Trevor's father, James, was only a few hundred feet away when he heard his sons cry for help.

"I immediately came running and found my son being held up by two of these monstrous ponies while another was punching him in the stomach. I grabbed one by it's tail and swung it into the forest where it was impaled by a random spear sticking out of the ground and punched another in the face. I guess the other ponies saw this and immediately turned on me and the last thing I remember was seeing a pink hoof coming towards my face and I woke up here in the hospital in a full body cast."

Central Park police luckily were in the area and received the report and within minutes were on the scene. As they arrived the officers spotted the 4 remaining ponies darting into the forest and were unable to continue the pursuit on foot.
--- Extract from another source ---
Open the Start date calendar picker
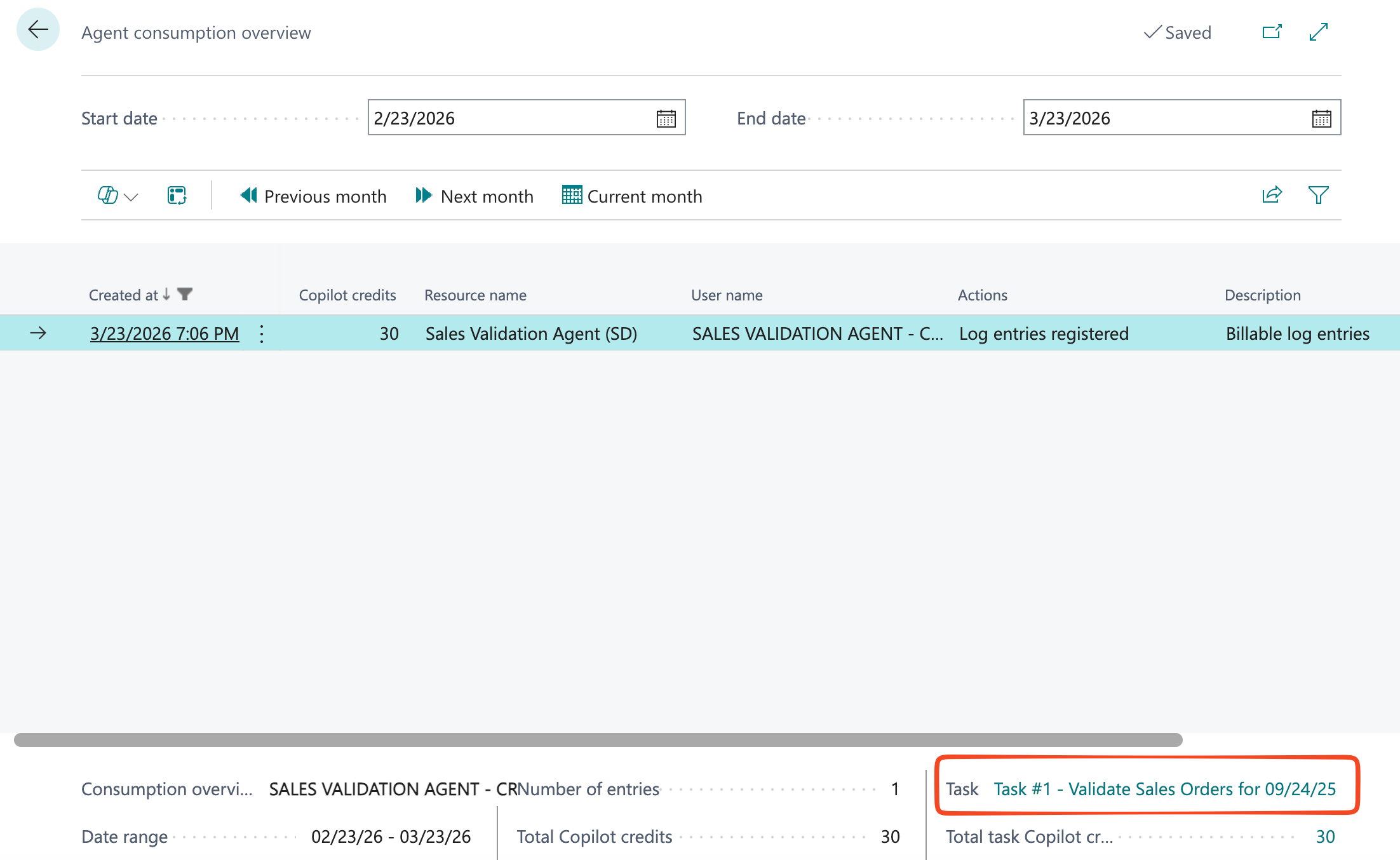Image resolution: width=1400 pixels, height=860 pixels. (x=666, y=119)
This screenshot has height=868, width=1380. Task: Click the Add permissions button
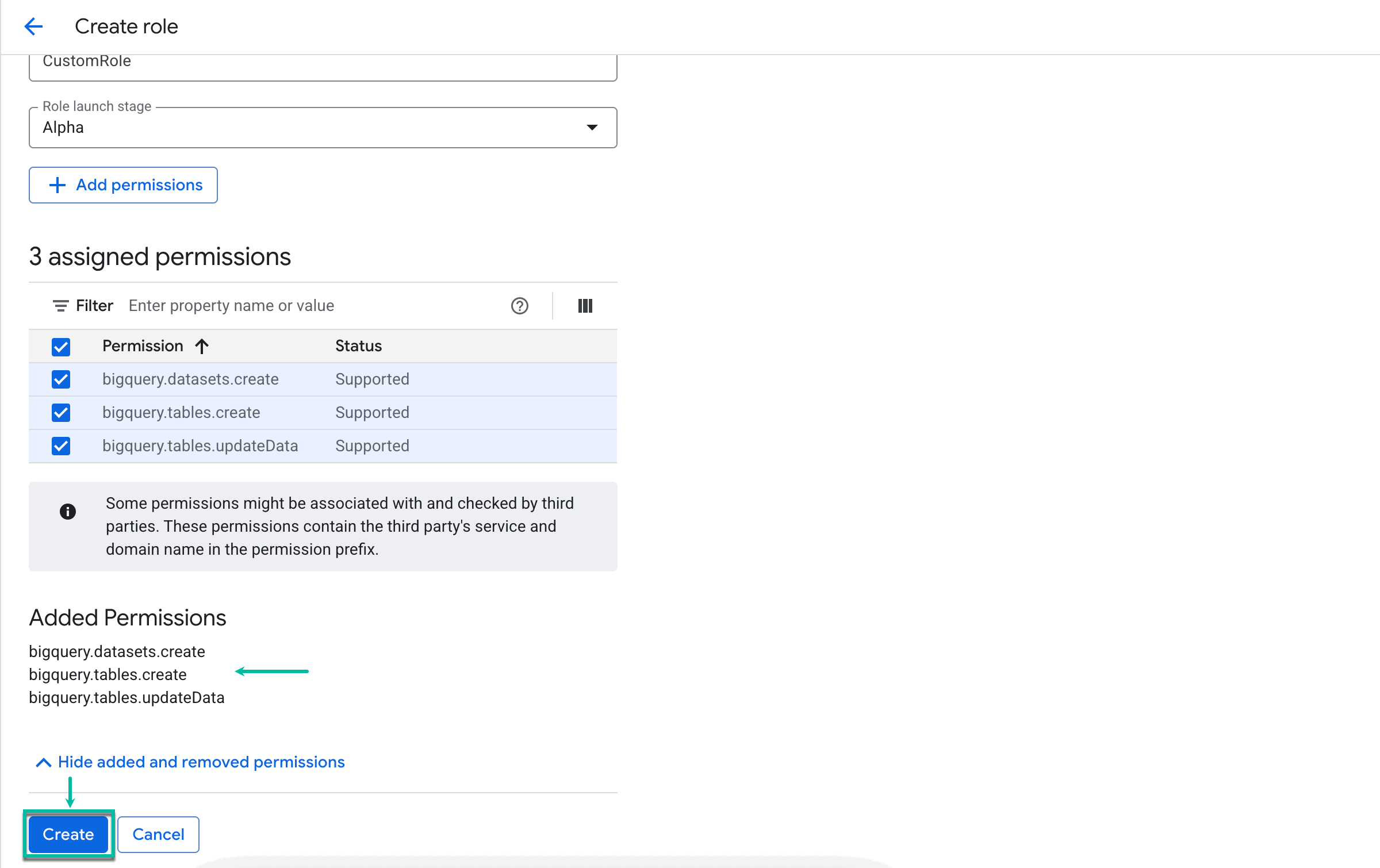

Luckily the City of New York recently ratified the police use of cheetas in the park to ride on after convicts and attackers.

"These cheetahs are highly trained and will seek out their enemy with a mounted police officer in minutes. Officers have been authorized to fire from the backs of these cheetahs if the need should arise, and a shoot-to-kill if the situation escalates" explained Chief of Police, Jack Slater.

The 4 ponies were pursued 100 yards into the forest when they realized there was no place to go and turned on the cheetah-mounted officers for a final fight. Officer Terry McNally, riding Billy Blazes the cheetah, fired 12 rounds into one pony and another 35 into a second. He then let his cheetah eat the severely wounded ponies. Officer Rick Stalker luckily didn't have to fire his sidearm once, as his cheetah, Chester, swallowed the last two alive.

Toxicology reports on the remaining dead ponies showed elevated levels of heroine, cocaine, LSD, PCP, Chylamydia, Gonorrhea, Syphilis, Cranial Herpes, Hepatitis A-M, PTSD, various lethal skin diseases, Cataracts and Amnesia.